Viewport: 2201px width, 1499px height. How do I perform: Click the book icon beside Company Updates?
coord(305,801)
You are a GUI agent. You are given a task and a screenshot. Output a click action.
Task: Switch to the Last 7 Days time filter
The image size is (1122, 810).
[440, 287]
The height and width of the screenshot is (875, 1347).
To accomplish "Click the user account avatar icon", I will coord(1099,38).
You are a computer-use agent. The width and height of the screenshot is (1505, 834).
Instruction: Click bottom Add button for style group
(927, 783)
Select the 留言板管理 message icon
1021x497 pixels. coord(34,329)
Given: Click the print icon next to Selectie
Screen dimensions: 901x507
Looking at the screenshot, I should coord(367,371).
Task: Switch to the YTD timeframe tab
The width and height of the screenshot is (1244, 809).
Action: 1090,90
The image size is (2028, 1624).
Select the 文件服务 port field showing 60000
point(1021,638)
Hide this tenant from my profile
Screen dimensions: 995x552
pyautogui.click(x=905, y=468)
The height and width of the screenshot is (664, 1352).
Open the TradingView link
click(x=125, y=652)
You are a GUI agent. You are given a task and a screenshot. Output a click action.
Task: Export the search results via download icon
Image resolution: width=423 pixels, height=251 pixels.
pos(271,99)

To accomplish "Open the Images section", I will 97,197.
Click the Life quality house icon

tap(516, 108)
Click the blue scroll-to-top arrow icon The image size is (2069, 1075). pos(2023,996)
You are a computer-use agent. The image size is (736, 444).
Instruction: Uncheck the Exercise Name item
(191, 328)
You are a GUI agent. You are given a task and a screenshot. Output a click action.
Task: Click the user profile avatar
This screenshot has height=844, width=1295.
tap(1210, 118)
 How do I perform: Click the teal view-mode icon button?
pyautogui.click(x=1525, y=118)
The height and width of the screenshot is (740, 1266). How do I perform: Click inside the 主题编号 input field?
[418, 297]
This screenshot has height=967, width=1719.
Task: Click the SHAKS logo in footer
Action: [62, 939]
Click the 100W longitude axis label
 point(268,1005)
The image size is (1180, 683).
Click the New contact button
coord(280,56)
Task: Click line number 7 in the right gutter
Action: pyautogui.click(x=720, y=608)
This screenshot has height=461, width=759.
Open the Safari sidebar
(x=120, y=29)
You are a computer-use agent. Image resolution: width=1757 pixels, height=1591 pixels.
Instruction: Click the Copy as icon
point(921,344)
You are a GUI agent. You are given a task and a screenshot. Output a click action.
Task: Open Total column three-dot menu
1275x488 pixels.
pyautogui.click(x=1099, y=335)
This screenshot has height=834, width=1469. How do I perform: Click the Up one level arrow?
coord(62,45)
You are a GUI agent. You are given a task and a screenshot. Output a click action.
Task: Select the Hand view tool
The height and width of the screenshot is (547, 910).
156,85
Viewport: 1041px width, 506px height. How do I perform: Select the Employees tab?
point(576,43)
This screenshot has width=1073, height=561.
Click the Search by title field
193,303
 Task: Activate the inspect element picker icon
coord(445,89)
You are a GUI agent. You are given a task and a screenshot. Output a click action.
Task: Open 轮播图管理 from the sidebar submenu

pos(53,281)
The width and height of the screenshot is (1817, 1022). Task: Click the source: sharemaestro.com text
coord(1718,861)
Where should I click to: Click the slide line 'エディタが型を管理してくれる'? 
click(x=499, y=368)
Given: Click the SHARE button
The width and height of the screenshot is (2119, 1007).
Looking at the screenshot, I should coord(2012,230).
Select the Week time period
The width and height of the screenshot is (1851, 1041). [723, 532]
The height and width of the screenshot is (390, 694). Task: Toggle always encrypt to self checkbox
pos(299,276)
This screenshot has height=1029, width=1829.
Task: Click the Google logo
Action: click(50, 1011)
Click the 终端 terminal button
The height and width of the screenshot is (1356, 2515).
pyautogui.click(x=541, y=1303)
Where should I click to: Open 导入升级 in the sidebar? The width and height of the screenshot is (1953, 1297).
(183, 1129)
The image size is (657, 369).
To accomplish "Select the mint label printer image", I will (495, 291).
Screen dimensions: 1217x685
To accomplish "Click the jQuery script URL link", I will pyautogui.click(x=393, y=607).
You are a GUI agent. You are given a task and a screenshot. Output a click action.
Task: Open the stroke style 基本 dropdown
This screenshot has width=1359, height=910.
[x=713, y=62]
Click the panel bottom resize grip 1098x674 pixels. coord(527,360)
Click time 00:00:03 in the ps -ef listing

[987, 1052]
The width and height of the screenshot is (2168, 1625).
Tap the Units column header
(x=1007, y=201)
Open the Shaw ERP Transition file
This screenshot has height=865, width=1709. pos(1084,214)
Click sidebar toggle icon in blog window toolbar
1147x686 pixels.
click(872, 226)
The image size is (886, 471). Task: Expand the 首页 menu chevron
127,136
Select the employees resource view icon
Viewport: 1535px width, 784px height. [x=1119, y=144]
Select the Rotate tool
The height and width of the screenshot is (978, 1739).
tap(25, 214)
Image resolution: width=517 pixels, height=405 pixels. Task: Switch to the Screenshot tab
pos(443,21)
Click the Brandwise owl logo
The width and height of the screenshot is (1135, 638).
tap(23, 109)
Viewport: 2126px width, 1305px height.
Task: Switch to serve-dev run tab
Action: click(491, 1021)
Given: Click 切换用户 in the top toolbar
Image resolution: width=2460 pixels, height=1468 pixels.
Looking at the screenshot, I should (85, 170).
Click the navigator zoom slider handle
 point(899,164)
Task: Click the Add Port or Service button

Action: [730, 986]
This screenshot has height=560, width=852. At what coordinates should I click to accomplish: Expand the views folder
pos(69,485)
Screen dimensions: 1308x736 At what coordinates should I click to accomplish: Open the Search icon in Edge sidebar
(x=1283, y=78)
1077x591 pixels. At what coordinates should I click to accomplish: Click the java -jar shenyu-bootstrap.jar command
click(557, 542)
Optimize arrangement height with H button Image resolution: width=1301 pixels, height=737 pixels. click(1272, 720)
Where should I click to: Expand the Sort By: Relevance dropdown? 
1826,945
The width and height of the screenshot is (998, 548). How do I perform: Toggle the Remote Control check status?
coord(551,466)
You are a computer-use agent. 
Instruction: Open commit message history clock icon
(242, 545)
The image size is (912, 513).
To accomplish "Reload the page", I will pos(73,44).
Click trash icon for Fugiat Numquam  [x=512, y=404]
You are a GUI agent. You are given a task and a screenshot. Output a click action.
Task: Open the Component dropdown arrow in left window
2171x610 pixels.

**Work item:** Look through the data above for the word "toolbar". Report each line where it occurs.

**Exercise answer:**
Click sidebar toggle icon in blog window toolbar
Given: Click 切换用户 in the top toolbar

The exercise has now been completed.